Maysita berharap, ke depan PEM Akamigas akan melahirkan lulusan yang mampu menjawab tantangan dan masalah sektor migas Indonesia maupun dunia. “Saatnya kita mempertanggungjawabkan apa yang telah kita dapatkan selama empat tahun ini kepada nusa dan bangsa, sesuai dengan keilmuan dan profesi kita,” pesannya dalam pidato sambutan.

Dorong Angkatan Kerja Tingkatkan Keterampilan

Kepala Badan Pengembangan Sumber Daya Manusia (BPSDM) IGN Wiratmaja Pudja mewakili Menteri ESDM berkesempatan hadir dan mengukuhkan para wisudawan. Dirinya menjelaskan tentang kesempatan kerja di sektor migas. Pada tahun 2019, terangnya, pemerintah melalui SKK Migas membidik sepuluh proyek utama subsektor hulu migas yang sedang dan akan beroperasi, nilai investasinya dapat mencapai US$ 40,8 miliar.

“Dalam perkembangannya, ketersediaan tenaga kerja yang bermutu merupakan salah satu syarat bagi akselerasi dan keberlanjutan pertumbuhan industri migas.
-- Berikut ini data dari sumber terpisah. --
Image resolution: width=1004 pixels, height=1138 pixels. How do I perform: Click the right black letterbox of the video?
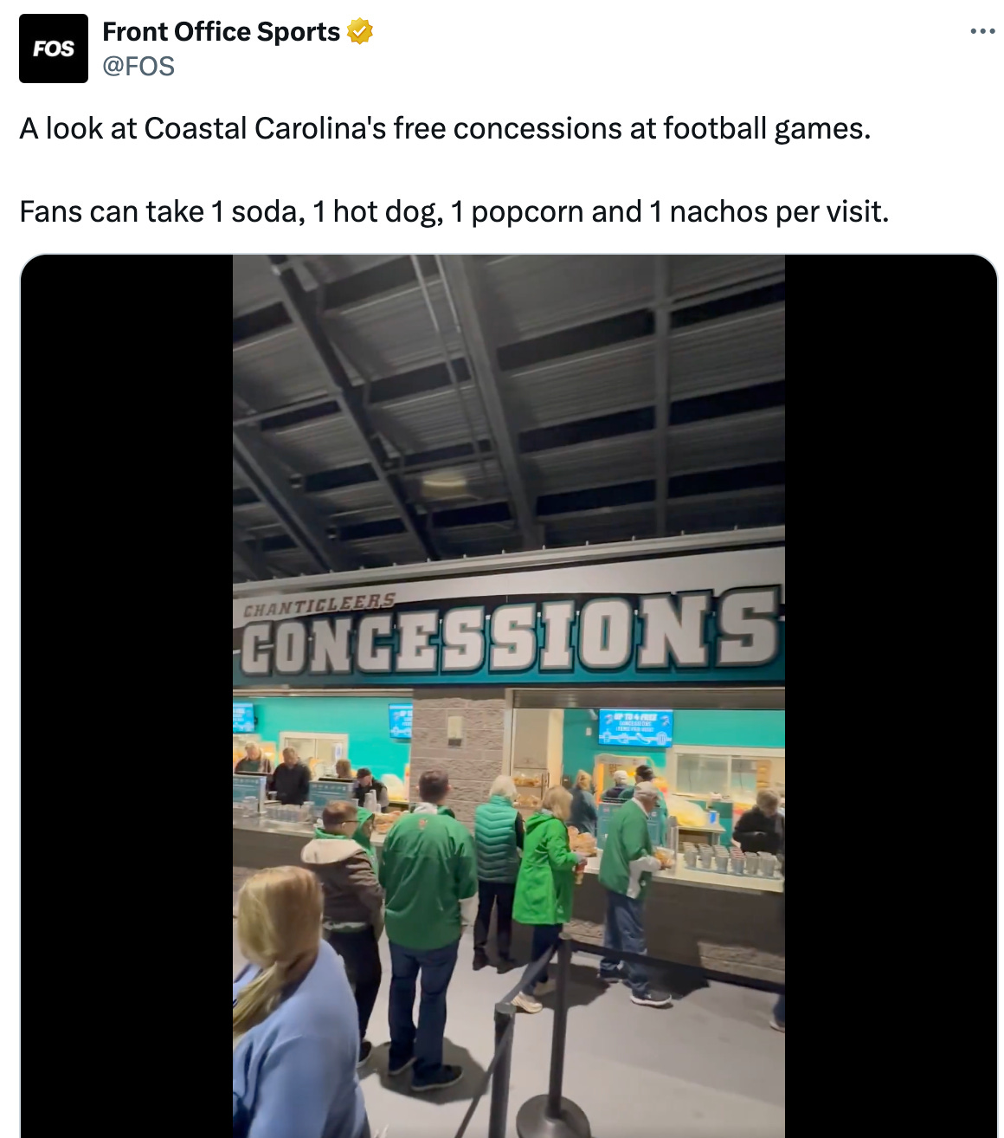tap(891, 696)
Apalagi migas bukanlah sektor yang teknologinya mudah,” ujar Wiratmaja.

Ia lalu membeberkan, Pemerintah Indonesia telah menyiapkan berbagai langkah, di antaranya mendorong angkatan kerja di Indonesia untuk terus belajar dan meningkatkan keterampilannya untuk memahami teknologi atau mengintegrasikan kemampuan internet dengan lini produksi di industri. Upaya tersebut, lanjutnya, dilakukan dengan menginisiasi pelaksanaan pendidikan vokasi yang link and match dengan industri yang mengisyaratkan agar para lulusan pendidikan vokasi memiliki penguasaan materi, keterampilan, wawasan, sikap kompetitif, etika, dan motivasi kerja.

Link and match memerlukan perubahan kerangka pikir dari seluruh pelaksana pendidikan baik institusi pendidikan maupun staf pengajar,” tambah Wiratmaja.